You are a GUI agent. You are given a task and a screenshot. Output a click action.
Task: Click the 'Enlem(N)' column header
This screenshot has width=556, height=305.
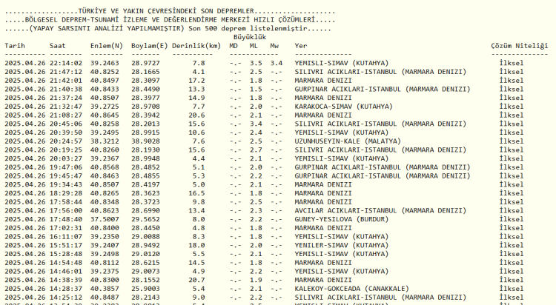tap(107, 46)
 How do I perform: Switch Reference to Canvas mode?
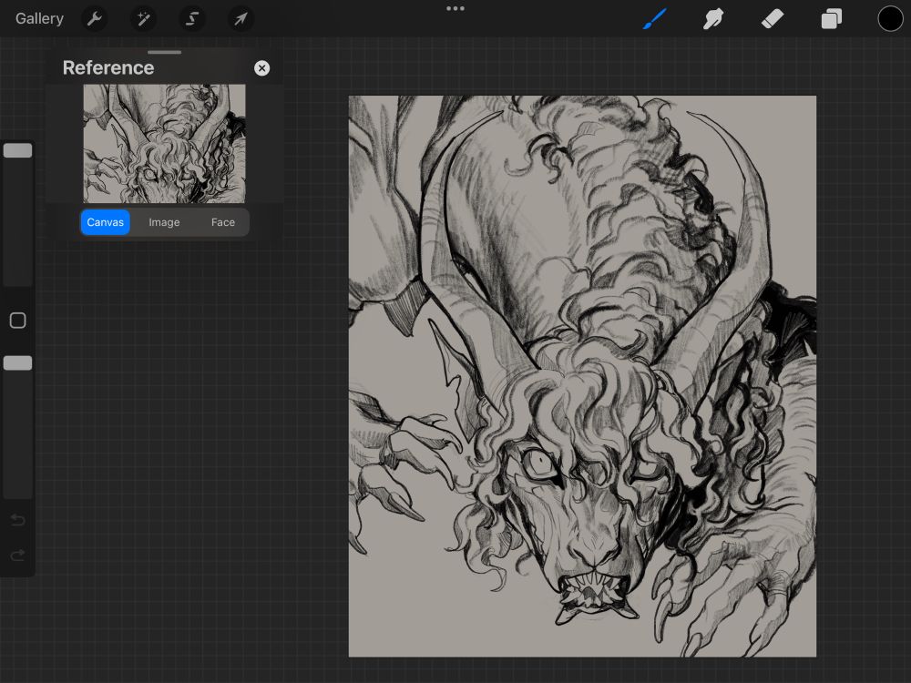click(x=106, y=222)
----
■ **Work item**
All of the records above should be reproduced exactly, with the pictures left out.

■ **Response**
You are a GUI agent. You are given a task and a screenshot. Output a click action.
Task: Click the 'Enlem(N)' column header
This screenshot has width=556, height=305.
tap(107, 46)
 How do I perform: Switch Reference to Canvas mode?
click(x=106, y=222)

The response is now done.